2. СЕРЕНЬКИЙ ДОМИК
Твой серенький домик мерещился мне
Нередко в далекой балканской стране.
Я в Боснии думал, взирая на Дрину:
“Ее не забуду, ее не отрину…”
В Далмации яркой, смотря на Ядран,
Я думал о лучшей из северных стран,
Которую ты украшаешь собою,
Подруга с прохладной душой голубою.
В Румынии, девушек нежа чужих,
Я думал о родственных ласках твоих
И ночью, читая какой-нибудь томик,
Заглядывал сердцем в твой серенький домик.
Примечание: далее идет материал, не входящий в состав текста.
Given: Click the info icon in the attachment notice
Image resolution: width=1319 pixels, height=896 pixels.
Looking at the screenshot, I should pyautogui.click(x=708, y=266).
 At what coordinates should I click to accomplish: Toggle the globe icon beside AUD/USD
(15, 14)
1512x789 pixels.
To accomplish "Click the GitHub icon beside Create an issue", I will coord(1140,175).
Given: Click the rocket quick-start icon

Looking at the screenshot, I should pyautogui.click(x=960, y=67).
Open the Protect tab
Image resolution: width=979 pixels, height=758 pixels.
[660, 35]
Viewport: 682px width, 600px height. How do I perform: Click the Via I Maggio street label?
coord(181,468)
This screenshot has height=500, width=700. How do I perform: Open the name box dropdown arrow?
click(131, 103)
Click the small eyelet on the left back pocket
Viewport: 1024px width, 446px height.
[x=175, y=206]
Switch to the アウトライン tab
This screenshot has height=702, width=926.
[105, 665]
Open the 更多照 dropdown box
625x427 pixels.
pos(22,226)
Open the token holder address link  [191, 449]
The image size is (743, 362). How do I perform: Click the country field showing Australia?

В Словении, в замке, при чуждой луне,
Твой серенький домик мерещился мне,
И я променял бы дворец без оглядки
На право с тобою жить в серенькой хатке!
Тойла
28 июня 1934
3. В РЕДКОМ СЛУЧАЕ
В тебе так много обаяния,
И так ты хороша собой,
Что у меня одно желание -
Быть исключительно с тобой.
Мне очень многие наскучили,
Спустя полгода, много – год.
И лишь с тобою – в редком случае!-
Страсть пресыщенья не дает.
Прикосновенья так изысканы,
И так нежны, и так остры.
Живою радостью обрызганы
Глаза изласканной сестры…
Твои слова льнут в душу вкрадчиво
И дремлют в ней, но не уснут.
Удел твой – жизни укорачивать
Обжогом пламенных минут.
Связь наша странно-неразрывная
Седьмой насчитывает год.
В чужих краях, подруга дивная,
Всегда тебя недостает.
Тойла
15 июля 1934
4. ИЗ ОБЛАКА ЧУДЕСНОГО
Телеграмма: Белград. Университет. Северянину.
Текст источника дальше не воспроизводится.